Again, Muller’s hypothesis seems plausible, and so it seems reasonable to see it as a genuine problem for Facebook in delivering on its promises to advertisers.

But that’s just the thing: If Muller is right that bogus likes are diluting advertisers’ reach on Facebook, this would be an obvious problem … for Facebook. Where Muller jumps the tracks is in suggesting that Facebook has no incentive to crack down on fake likes, because it gets paid either way. He goes so far as to title his video “Facebook Fraud,” implying that Facebook tolerates click fraud for its own benefit. We’re talking about a $160 billion public company whose success quite plainly depends on its ability to convince advertisers that it can deliver real value in exchange for their dollars. Do we really think it’s intentionally swindling its own clients for short-term gain?

Again, it’s theoretically possible but would be monumentally counterproductive. Still, I dutifully put the question to Facebook: Are you perhaps being a little lax in cracking down on bogus likes in order to make it easier to fulfill your own promises to advertisers?

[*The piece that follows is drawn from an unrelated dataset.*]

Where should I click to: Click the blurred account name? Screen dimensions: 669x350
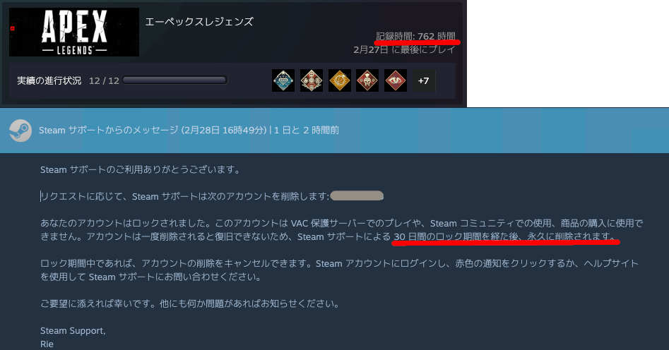point(357,195)
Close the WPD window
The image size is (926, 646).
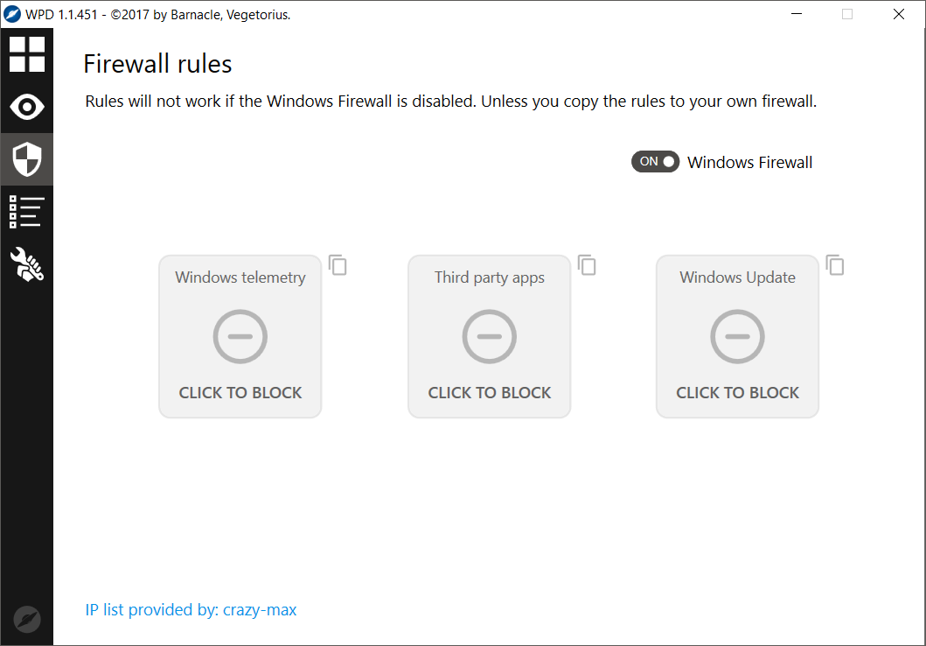click(899, 14)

Here’s spokesman Jay Nancarrow’s response:

Fake likes don’t help us. For the last two years, we have focused on proving that our ads drive business results and we have even updated our ads to focus more on driving business objectives. Those kinds of real-world results would not be possible with fake likes. In addition, we are continually improving the systems we have to monitor and remove fake likes from the system. … We’ve made a lot of progress by building a combination of automated and manual systems to block accounts used for fraudulent purposes and like button clicks. We also take action against sellers of fake clicks and help shut them down.

People are so suspicious of Facebook these days, though, that accusatory posts like Carlson’s tend to be far more widely shared on the site than well-reasoned debunkings. For instance, my story picking apart a ridiculous Princeton study that found Facebook is headed the way of MySpace did not reach anywhere near as many readers as a brief Time post that reported on it uncritically. Were I to view the journalists who publish such posts through the same lens that they apparently view Facebook, I would conclude this post by suggesting that they’re willfully duping their own readers in order to boost their own traffic. While that’s theoretically possible, I find it highly unlikely. After all, they’d only be hurting their own business in the long run.